Littlebird secures $11M for AI screen-reading recall tool

▼ Summary
– Littlebird is a new AI startup that captures user context by reading and storing on-screen information as text, unlike competitors that rely on screenshots.
– The app operates in the background, allows customization of which apps to ignore for privacy, and can connect to tools like Gmail and Google Calendar.
– Key features include queryable personal data with personalized prompts, an automated meeting notetaker, and “Routines” for scheduled AI summaries.
– The company, founded in 2024, has raised $11 million and offers a freemium model with paid plans starting at $20 per month for advanced features.

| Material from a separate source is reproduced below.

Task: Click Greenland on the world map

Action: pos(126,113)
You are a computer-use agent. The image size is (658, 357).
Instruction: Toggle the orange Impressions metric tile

– Littlebird stores only encrypted text data in the cloud to enable powerful AI workflows, with users able to delete their data at any time.
Capturing and utilizing personal context is a central challenge for modern AI tools. While many applications focus on specific domains like search or documents, a new wave of software aims to build a comprehensive, searchable memory of your entire digital activity. Following the path of tools like Rewind and Microsoft Recall, a startup named Littlebird has entered this space with a distinct technical approach and has secured $11 million in funding to develop its vision.
Littlebird’s fundamental innovation lies in how it captures information. Instead of storing screenshots or visual data, the software actively reads on-screen content and archives it as text. This method, according to the founders, creates a lighter-weight, less invasive, and more searchable record of a user’s digital context. The product operates continuously in the background, designed to surface only when summoned, thereby minimizing distraction while building a rich, queryable history of a user’s work.
User control and privacy are built into the system. During setup, individuals can select which applications to ignore, and the tool automatically avoids sensitive fields like passwords and credit card details. It also integrates with common productivity platforms such as Gmail, Google Calendar, and Apple Reminders. From this aggregated data, users can ask natural language questions, with the app offering personalized prompts over time, like “What have I been doing today?”
The feature set extends beyond simple recall. An integrated AI notetaker uses system audio to transcribe meetings and generate notes and action items. A “Prep for meeting” function analyzes context from past correspondence and meetings, and can even pull external data from sources like Reddit to provide background on companies or products. Another component, called Routines, allows for automated, periodic reports such as daily briefings or weekly summaries, which can be customized with user-defined instructions.
Littlebird was founded in 2024 by Alap Shah, Naman Shah, and Alexander Green. The Shah brothers previously founded and sold the institutional investor platform Sentieo to AlphaSense. Alexander Green brings experience from building companies across hardware, software, and AI. The founding insight, as Green explained, was that AI models lack personal context, which limits their utility. The team saw an opportunity to reimagine user interfaces and operating systems around this personalized data layer.
Green acknowledges predecessors like Rewind but argues their reliance on screenshots created a poor search experience and significant data overhead. “We don’t store any visual information. We only store text,” he stated, suggesting this makes the platform less data-hungry and invasive. All user data is encrypted and stored in the cloud, a design choice that enables the use of powerful AI models for various workflows, though users can delete their data at any time.
The startup operates on a freemium model. The core app is free to download, with paid plans starting at $20 per month unlocking higher usage limits and advanced features like image generation. The recent $11 million funding round was led by Lotus Studio and included a roster of angel investors like Lenny Rachitsky, Scott Belsky, and Gokul Rajaram, many of whom are active users.
These investors highlight the product’s potential to reduce cognitive friction. Rajaram noted it eliminates the burden of “remembering, retrieving, and re-explaining your own work.” DocSend co-founder Russ Heddleston used Littlebird’s aggregated context from emails and meetings to rewrite his company’s marketing site. For long-term success, however, investors like Rachitsky believe the key is identifying a killer use case. He observes that the most successful AI products often discover their essential utility only after being released to users, a strategy Littlebird is now pursuing by observing how early adopters integrate the tool into their workflows.